Directives »
1. In the Interiors passage below, where did the recording sessions take place?
2. Name every individual person mentioned in the Interiors passage below.
3. For each statement, decide whether the Interiors passage below supports it, and quote the words that settle the matter.
(a) The album came out through Epic Records.
(b) Interiors sold well.
(c) The 1998 tour covered Australia and New Zealand.

Interiors is the second studio album by the American rock band Brad. It was released on June 24, 1997, through Epic Records.

Recording
The album's recording sessions took place from December 1996 to January 1997 at Studio Litho in Seattle, Washington. Studio Litho is owned by guitarist Stone Gossard. The band worked with producer Nick DiDia. The album was mixed by DiDia and Brendan O'Brien. The album featured a more polished sound compared with the band's debut album, Shame.

Release
Interiors was met with poor sales, however the band saw its cult audience expand. The lead single from Interiors, "The Day Brings", features Mike McCready from Pearl Jam on lead guitar. The album charted at number 30 on Billboard'''s Top Heatseekers chart. A music video was made for the song "The Day Brings". Interiors was accompanied by a tour in the United States and Canada in 1997, as well as a small tour in Australia and New Zealand in 1998.

Recorded data »
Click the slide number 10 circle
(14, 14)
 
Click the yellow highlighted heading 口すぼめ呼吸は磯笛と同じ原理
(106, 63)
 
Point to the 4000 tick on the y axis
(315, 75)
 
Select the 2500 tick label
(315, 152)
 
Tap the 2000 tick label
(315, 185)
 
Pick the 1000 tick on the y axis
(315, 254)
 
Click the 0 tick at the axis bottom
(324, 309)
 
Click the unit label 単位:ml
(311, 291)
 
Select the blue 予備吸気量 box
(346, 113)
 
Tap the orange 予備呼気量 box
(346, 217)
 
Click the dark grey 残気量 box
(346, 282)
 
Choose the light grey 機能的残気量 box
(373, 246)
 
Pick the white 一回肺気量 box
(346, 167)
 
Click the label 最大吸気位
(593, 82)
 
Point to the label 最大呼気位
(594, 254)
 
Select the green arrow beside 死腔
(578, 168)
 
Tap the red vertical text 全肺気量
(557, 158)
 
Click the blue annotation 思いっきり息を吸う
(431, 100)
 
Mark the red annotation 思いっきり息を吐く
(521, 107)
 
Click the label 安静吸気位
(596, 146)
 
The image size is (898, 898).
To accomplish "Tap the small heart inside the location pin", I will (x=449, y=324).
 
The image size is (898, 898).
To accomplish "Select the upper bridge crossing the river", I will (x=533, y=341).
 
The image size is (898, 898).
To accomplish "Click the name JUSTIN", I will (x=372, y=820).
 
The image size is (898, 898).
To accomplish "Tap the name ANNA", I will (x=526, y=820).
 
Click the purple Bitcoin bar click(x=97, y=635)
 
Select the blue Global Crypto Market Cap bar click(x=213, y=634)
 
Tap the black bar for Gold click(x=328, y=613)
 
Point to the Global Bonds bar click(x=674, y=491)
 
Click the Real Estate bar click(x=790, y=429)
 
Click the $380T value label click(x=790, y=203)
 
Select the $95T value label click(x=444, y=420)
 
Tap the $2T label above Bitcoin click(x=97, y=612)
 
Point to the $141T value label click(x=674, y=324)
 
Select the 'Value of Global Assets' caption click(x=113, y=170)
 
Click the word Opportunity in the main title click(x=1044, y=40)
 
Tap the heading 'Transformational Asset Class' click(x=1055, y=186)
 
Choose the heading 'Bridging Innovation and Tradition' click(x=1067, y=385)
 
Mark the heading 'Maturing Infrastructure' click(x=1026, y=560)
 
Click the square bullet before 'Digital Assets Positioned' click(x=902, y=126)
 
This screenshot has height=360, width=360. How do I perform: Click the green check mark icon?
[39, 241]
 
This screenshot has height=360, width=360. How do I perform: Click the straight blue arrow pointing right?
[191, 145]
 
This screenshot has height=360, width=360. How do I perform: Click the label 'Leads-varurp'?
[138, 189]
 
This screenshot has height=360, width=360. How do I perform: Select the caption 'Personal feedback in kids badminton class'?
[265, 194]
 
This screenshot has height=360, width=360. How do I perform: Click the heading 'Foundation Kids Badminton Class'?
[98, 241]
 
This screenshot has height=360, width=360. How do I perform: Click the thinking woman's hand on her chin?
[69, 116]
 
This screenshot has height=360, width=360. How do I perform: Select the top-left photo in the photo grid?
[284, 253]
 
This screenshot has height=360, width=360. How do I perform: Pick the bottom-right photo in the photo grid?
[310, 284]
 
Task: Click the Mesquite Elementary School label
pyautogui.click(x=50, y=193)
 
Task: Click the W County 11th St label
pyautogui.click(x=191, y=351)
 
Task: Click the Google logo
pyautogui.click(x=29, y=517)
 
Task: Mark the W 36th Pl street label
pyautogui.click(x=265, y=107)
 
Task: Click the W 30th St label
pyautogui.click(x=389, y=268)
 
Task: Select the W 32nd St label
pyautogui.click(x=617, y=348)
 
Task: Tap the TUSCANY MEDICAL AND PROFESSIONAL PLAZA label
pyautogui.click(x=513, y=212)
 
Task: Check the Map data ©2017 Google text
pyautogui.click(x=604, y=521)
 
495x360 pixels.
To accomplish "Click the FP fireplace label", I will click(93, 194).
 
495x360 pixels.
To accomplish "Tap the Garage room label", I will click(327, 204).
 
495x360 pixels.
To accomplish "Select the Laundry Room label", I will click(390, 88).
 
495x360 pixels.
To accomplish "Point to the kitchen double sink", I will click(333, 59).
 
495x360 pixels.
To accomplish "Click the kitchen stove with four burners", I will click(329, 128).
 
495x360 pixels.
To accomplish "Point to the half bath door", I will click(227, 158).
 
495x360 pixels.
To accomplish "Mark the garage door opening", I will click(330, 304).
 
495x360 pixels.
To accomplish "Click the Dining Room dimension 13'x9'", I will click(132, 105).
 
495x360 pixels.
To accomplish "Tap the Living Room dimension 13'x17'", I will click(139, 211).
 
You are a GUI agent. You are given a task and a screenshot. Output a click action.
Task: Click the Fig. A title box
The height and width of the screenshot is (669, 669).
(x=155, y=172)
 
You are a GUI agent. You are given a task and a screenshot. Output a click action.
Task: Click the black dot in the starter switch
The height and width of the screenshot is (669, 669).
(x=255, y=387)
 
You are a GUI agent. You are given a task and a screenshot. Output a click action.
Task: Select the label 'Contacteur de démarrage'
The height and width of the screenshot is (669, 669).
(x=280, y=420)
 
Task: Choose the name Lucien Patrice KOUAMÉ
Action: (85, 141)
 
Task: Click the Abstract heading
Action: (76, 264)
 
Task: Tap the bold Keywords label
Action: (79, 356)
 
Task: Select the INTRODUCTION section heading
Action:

Responses per task »
1. Studio Litho in Seattle, Washington

2. Stone Gossard, Nick DiDia, Brendan O'Brien, Mike McCready

3.
(a) Yes: "It was released on June 24, 1997, through Epic Records."
(b) No: "Interiors was met with poor sales"
(c) Yes: "as well as a small tour in Australia and New Zealand in 1998."